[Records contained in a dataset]
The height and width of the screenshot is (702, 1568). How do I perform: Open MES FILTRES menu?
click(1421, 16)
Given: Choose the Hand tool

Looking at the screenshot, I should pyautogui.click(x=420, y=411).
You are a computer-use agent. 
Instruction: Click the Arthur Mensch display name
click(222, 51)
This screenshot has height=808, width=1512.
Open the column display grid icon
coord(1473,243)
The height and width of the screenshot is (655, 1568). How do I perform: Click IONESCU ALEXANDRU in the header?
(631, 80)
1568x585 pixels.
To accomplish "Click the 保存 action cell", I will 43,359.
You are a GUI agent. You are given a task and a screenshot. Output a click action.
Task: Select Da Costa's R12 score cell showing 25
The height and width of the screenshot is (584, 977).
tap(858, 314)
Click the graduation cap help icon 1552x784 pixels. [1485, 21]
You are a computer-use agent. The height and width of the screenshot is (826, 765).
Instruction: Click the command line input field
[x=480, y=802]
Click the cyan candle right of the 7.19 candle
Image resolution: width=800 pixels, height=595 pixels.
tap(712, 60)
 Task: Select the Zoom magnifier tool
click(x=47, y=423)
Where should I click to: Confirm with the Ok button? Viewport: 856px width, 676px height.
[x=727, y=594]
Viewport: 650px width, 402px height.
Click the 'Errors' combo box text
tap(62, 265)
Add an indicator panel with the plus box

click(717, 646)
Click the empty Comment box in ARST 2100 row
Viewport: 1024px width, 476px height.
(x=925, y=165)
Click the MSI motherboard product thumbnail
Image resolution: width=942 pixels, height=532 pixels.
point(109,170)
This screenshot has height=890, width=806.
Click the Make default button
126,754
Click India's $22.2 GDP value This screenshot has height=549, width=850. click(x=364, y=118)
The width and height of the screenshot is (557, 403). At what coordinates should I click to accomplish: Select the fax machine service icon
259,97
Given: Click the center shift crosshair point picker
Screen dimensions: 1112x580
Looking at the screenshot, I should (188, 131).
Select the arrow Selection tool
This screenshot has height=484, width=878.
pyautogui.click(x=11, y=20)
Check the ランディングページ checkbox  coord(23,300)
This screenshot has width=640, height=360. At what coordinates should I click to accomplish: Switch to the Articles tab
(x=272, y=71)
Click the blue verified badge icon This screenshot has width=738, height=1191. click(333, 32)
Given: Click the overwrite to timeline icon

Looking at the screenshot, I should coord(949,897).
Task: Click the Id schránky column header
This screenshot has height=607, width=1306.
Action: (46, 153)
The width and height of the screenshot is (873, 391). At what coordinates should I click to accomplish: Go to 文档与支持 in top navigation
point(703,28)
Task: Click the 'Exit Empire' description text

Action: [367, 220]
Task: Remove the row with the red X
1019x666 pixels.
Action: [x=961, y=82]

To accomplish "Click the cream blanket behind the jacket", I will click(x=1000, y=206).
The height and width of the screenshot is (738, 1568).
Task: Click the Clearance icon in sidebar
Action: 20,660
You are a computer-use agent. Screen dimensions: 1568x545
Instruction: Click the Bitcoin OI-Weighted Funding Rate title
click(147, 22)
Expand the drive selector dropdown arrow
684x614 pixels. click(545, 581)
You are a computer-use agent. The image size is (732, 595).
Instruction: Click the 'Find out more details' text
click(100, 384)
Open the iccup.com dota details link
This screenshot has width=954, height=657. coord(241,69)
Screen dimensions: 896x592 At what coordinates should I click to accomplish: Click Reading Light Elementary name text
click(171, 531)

● Exercise instructions
From the records above, transcribe exactly the run of lines that opens with the line holding "This screenshot has height=808, width=1512." and closes with the line holding "Viewport: 650px width, 402px height.", both included.

● Solution
This screenshot has height=808, width=1512.
Open the column display grid icon
coord(1473,243)
The height and width of the screenshot is (655, 1568). How do I perform: Click IONESCU ALEXANDRU in the header?
(631, 80)
1568x585 pixels.
To accomplish "Click the 保存 action cell", I will 43,359.
You are a GUI agent. You are given a task and a screenshot. Output a click action.
Task: Select Da Costa's R12 score cell showing 25
The height and width of the screenshot is (584, 977).
tap(858, 314)
Click the graduation cap help icon 1552x784 pixels. [1485, 21]
You are a computer-use agent. The height and width of the screenshot is (826, 765).
Instruction: Click the command line input field
[x=480, y=802]
Click the cyan candle right of the 7.19 candle
Image resolution: width=800 pixels, height=595 pixels.
tap(712, 60)
 Task: Select the Zoom magnifier tool
click(x=47, y=423)
Where should I click to: Confirm with the Ok button? Viewport: 856px width, 676px height.
[x=727, y=594]
Viewport: 650px width, 402px height.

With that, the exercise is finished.